Foi o que aconteceu com o pequeno Kaleb, de 10 anos. Vítima de sarcoma histiocítico, um tipo raro e agressivo de câncer, que se disseminou por todo o corpo, ele passou a ter contato no hospital com a meditação para controlar a dor. "Por vezes eu estava no quarto conversando com a médica e ele pedia silêncio para meditar", lembra a mãe de Kaleb, Fernanda Hochstedler.
"Deus não se esqueceu da gente" Legenda da foto, Fernanda (ao centro) com toda a família, antes da doença de Kaleb (à frente); "Deixá-lo ir, depois de tanto sofrimento, trouxe muita paz", diz ela
Foi a segunda vez que Kaleb teve câncer. Na primeira, quando ele ainda tinha 8 anos, foi diagnosticado com leucemia. Se incomodou com a perda de cabelo, mas respondeu bem ao tratamento ao longo do primeiro ano. Um dia, porém, começou a sofrer com febres altas e persistentes. Uma investigação profunda levou ao diagnóstico de sarcoma.
"Foi muito difícil dizer a ele que surgiu um novo câncer e que ele precisava passar por um transplante de medula", diz Fernanda. "Dissemos a ele que não sabíamos o final da história, mas que ele jamais estaria sozinho e que Deus não se esqueceu da gente", diz ela que, com o marido e outros quatro filhos, segue a Igreja Internacional do Calvário, de origem canadense.

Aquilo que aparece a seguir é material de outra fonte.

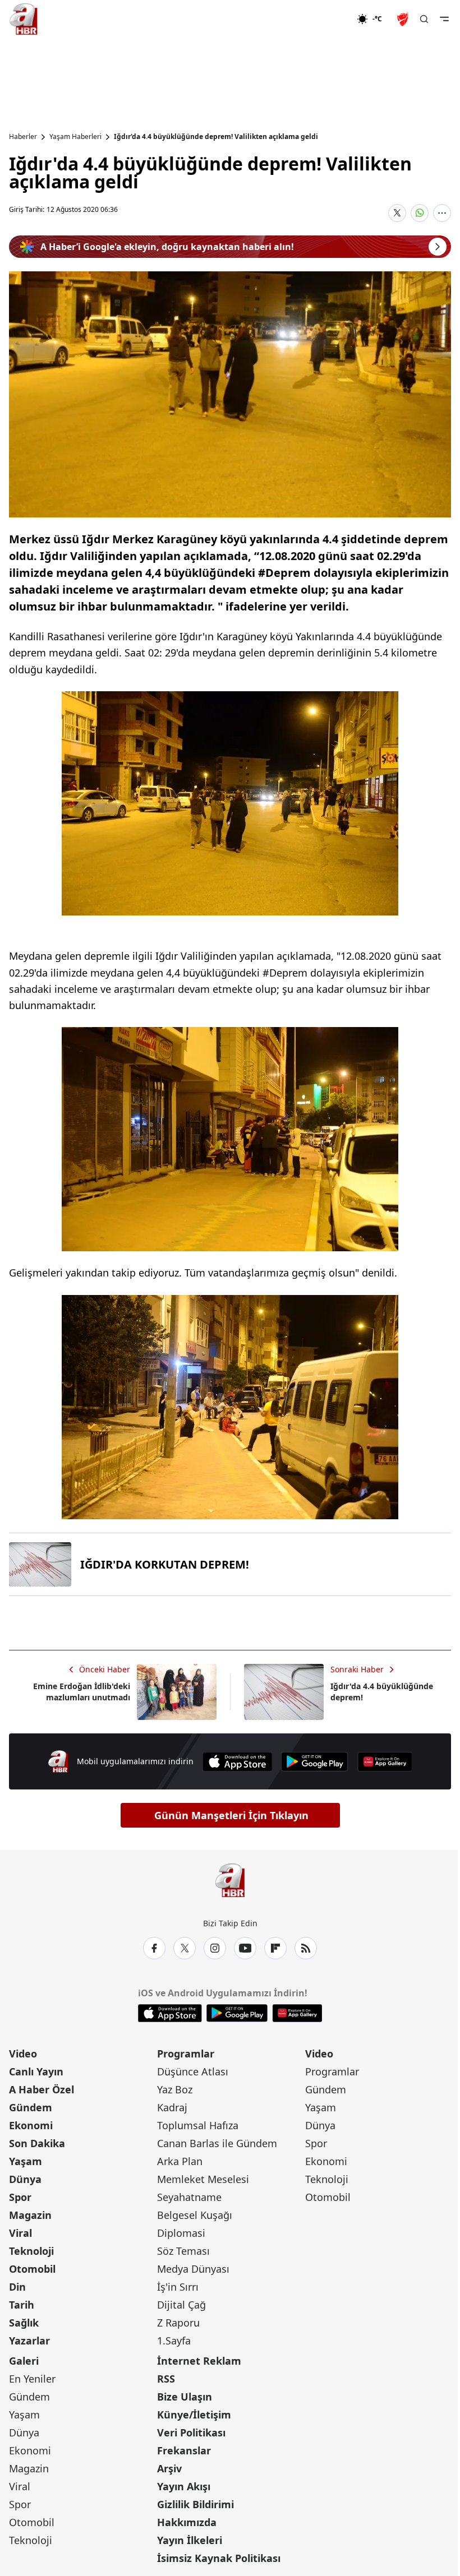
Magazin (30, 2215)
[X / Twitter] (184, 1948)
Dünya (25, 2179)
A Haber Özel (41, 2089)
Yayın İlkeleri (189, 2540)
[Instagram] (215, 1948)
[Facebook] (154, 1948)
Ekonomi (31, 2125)
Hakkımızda (187, 2522)
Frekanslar (184, 2450)
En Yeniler (32, 2378)
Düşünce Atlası (192, 2071)
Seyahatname (189, 2197)
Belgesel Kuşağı (194, 2215)
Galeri (24, 2360)
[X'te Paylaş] (397, 213)
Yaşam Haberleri (75, 136)
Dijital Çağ (181, 2304)
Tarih (21, 2304)
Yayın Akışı (183, 2486)
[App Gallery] (384, 1762)
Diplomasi (181, 2233)
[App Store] (237, 1762)
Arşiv (169, 2468)
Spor (20, 2197)
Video (23, 2053)
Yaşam (25, 2161)
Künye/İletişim (194, 2414)
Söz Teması (183, 2251)
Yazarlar (29, 2340)
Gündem (30, 2107)
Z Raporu (178, 2322)
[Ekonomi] (320, 19)
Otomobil (32, 2269)
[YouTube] (245, 1948)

O transplante foi feito em novembro de 2019. As sessões intensas de quimioterapia levaram a uma reação no pulmão e ele voltou a ser internado em 3 de março do ano passado. "Quando surgiu a pandemia, fiquei o tempo todo com ele no hospital, passei quase um mês sem ver meus outros filhos", diz Fernanda. Para suprir em parte a falta dos irmãos, a quem Kaleb sempre foi apegado, a mãe sugeriu que eles fizessem novos amigos no hospital - alguns mantidos até hoje.

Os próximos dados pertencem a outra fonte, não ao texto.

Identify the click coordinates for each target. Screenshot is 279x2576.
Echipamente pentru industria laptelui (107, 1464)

"Quando você foca na vida da outra pessoa, você cria empatia e transforma a sua própria perspectiva", diz ela. "Isso nos ajudou a lidar com as emoções e a não nos entregarmos ao desespero".
O momento de dor profunda, porém, chegou. Kaleb precisou ser entubado em abril e, em 12 de maio de 2020, faleceu. Dois dias antes, sem perspectiva de melhoras, Fernanda e o marido questionaram se os irmãos queriam se despedir de Kaleb. Todos concordaram. O garoto permanecia sedado, mas os irmãos conversaram com ele. "O meu caçula disse: 'Vá para casa, Kaleb. Nós vamos mais tarde'", lembra Fernanda, que chegou a colocar o filho já morto no colo. "Deixá-lo ir, depois de tanto sofrimento, trouxe muita paz", diz ela, para quem Deus se tornou muito mais real depois de toda a experiência. "É claro que houve dor e desespero, mas a fé nos permitiu não permanecer lá e voltarmos a viver".